» TASK DETAILS
Output each record below exactly. No images go in the copy.

» PROVIDED RECORDS
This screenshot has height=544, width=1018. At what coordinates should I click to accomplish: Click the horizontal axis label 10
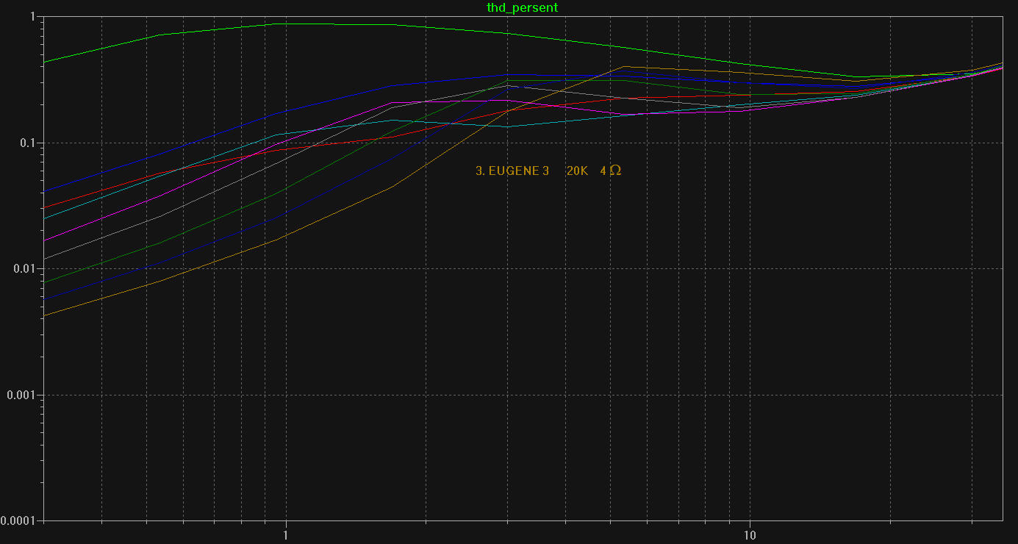point(749,534)
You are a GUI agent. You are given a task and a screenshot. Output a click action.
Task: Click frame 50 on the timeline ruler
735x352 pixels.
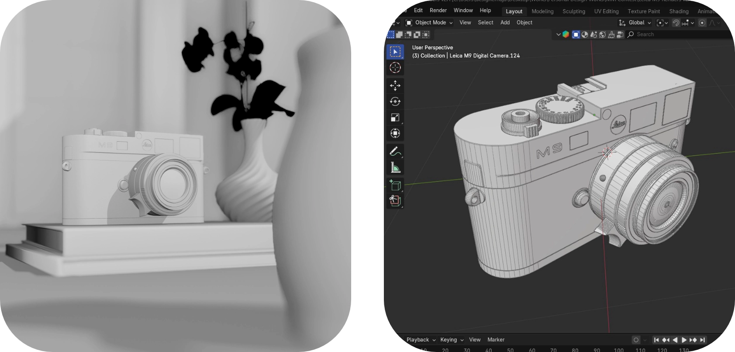[x=510, y=350]
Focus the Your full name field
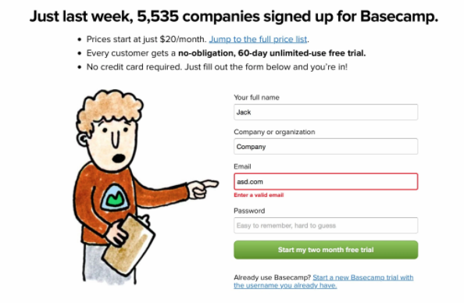The image size is (464, 303). [x=326, y=112]
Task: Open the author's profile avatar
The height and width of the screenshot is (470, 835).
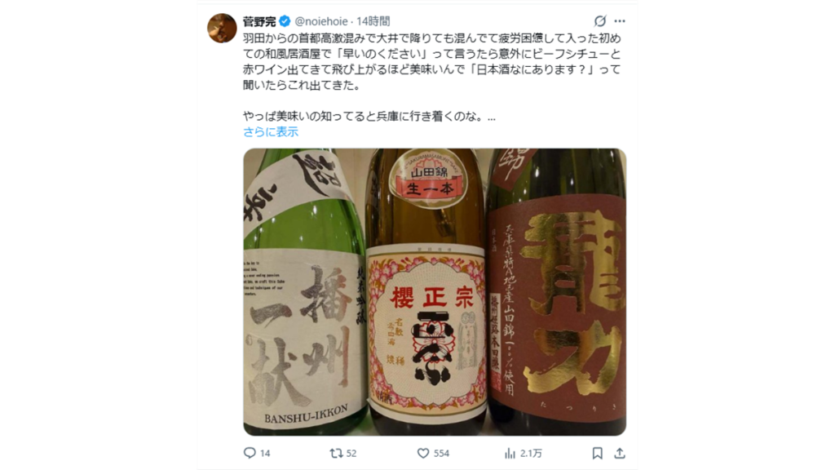Action: tap(222, 28)
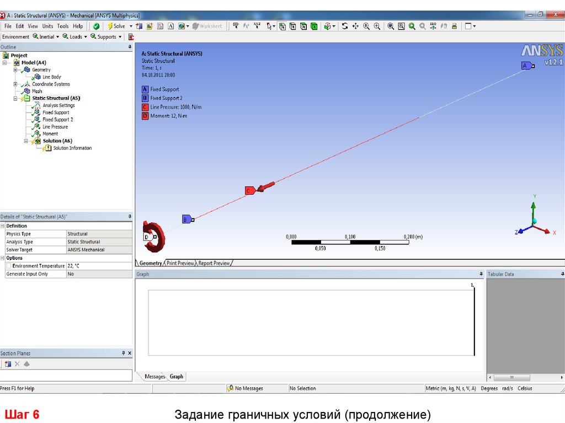Select the Edge selection filter icon

(293, 26)
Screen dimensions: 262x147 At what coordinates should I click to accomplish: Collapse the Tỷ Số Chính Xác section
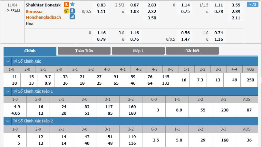8,61
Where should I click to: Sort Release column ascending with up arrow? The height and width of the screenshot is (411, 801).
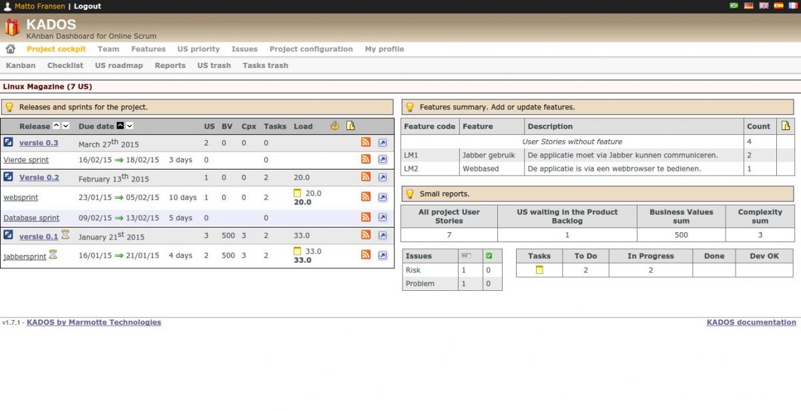57,125
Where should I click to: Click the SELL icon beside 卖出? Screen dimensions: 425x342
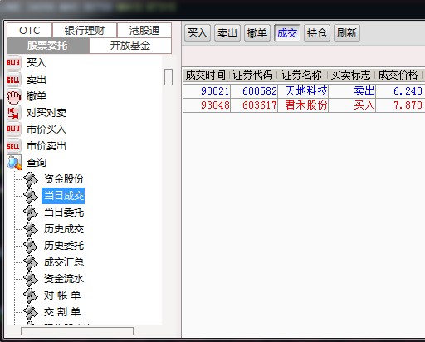click(x=13, y=80)
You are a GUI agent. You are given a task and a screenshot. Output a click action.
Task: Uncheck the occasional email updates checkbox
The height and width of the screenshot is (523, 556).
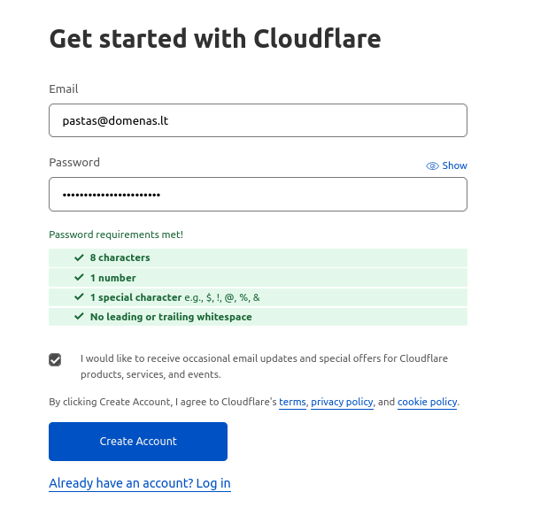tap(56, 359)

» THE ANSWER
This screenshot has height=544, width=1018. At what coordinates should I click to accomplish: Click the horizontal axis label 10
point(749,534)
You are a GUI agent. You are given a task and a screenshot. Output a click action.
Task: Click frame 50 on the timeline ruler
735x352 pixels.
[x=510, y=350]
Focus the Your full name field
The image size is (464, 303). [x=326, y=112]
Task: Open the author's profile avatar
The height and width of the screenshot is (470, 835).
Action: tap(222, 28)
Select the Edge selection filter icon

(293, 26)
Screen dimensions: 262x147 At what coordinates should I click to accomplish: Collapse the Tỷ Số Chính Xác section
8,61
Where should I click to: Sort Release column ascending with up arrow? The height and width of the screenshot is (411, 801).
57,125
Where should I click to: Click the SELL icon beside 卖出? Screen dimensions: 425x342
click(x=13, y=80)
You are a GUI agent. You are given a task and a screenshot. Output a click action.
Task: Uncheck the occasional email updates checkbox
The height and width of the screenshot is (523, 556).
tap(56, 359)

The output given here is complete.